Traffic Manager endpoint monitoring
Azure Traffic Manager includes built-in endpoint monitoring and automatic endpoint failover. This feature helps you deliver high-availability applications that are resilient to endpoint failure, including Azure region failures.
Configure endpoint monitoring
To configure endpoint monitoring, you must specify the following settings on your Traffic Manager profile:
- Protocol. Choose HTTP, HTTPS, or TCP as the protocol that Traffic Manager uses when probing your endpoint to check its health. HTTPS monitoring does not verify whether your SSL certificate is valid--it only checks that the certificate is present.
- Port. Choose the port used for the request.
- Path. This configuration setting is valid only for the HTTP and HTTPS protocols, for which specifying the path setting is required. Providing this setting for the TCP monitoring protocol results in an error. For HTTP and HTTPS protocol, give the relative path and the name of the webpage or the file that the monitoring accesses. A forward slash (/) is a valid entry for the relative path. This value implies that the file is in the root directory (default).
- Probing Interval. This value specifies how often an endpoint is checked for its health from a Traffic Manager probing agent. You can specify two values here: 30 seconds (normal probing) and 10 seconds (fast probing). If no values are provided, the profile sets to a default value of 30 seconds. Visit the Traffic Manager Pricing page to learn more about fast probing pricing.
- Tolerated Number of Failures. This value specifies how many failures a Traffic Manager probing agent tolerates before marking that endpoint as unhealthy. Its value can range between 0 and 9. A value of 0 means a single monitoring failure can cause that endpoint to be marked as unhealthy. If no value is specified, it uses the default value of 3.
- Monitoring Timeout. This property specifies the amount of time the Traffic Manager probing agent should wait before considering that check a failure when a health check probe is sent to the endpoint. If the Probing Interval is set to 30 seconds, then you can set the Timeout value between 5 and 10 seconds. If no value is specified, it uses a default value of 10 seconds. If the Probing Interval is set to 10 seconds, then you can set the Timeout value between 5 and 9 seconds. If no Timeout value is specified, it uses a default value of 9 seconds.
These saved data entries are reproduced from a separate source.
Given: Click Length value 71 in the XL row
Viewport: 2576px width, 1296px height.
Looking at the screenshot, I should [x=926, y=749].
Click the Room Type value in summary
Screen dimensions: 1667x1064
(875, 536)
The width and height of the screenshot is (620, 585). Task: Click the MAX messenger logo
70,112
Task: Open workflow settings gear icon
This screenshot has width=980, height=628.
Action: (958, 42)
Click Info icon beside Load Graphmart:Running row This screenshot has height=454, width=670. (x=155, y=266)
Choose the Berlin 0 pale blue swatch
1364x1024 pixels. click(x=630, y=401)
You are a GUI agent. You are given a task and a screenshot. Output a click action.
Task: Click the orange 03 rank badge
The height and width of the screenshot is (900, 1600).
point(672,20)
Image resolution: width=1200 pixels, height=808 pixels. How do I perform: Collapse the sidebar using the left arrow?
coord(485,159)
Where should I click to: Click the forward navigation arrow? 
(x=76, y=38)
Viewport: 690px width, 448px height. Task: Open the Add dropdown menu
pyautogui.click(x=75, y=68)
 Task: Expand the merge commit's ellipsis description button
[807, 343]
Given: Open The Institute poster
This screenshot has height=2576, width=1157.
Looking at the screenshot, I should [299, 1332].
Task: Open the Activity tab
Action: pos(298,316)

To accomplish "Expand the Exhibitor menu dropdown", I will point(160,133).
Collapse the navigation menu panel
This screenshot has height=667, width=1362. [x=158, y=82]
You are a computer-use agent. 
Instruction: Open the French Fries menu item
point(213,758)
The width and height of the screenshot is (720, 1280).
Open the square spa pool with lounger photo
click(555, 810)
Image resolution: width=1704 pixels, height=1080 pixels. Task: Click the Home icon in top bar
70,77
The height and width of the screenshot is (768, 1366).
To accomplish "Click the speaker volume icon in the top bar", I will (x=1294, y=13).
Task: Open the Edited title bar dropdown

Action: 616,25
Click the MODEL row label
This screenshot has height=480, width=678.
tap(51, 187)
Figure 1: Traffic Manager endpoint monitoring
How endpoint monitoring works
If the monitoring protocol is set as HTTP or HTTPS, the Traffic Manager probing agent makes a GET request to the endpoint using the protocol, port, and relative path given. If it gets back a 200-OK response, then that endpoint is considered healthy. If the response is a different value, or, if no response is received within the timeout period specified, then the Traffic Manager probing agent re-attempts according to the Tolerated Number of Failures setting (no re-attempts are done if this setting is 0). If the number of consecutive failures is higher than the Tolerated Number of Failures setting, then that endpoint is marked as unhealthy.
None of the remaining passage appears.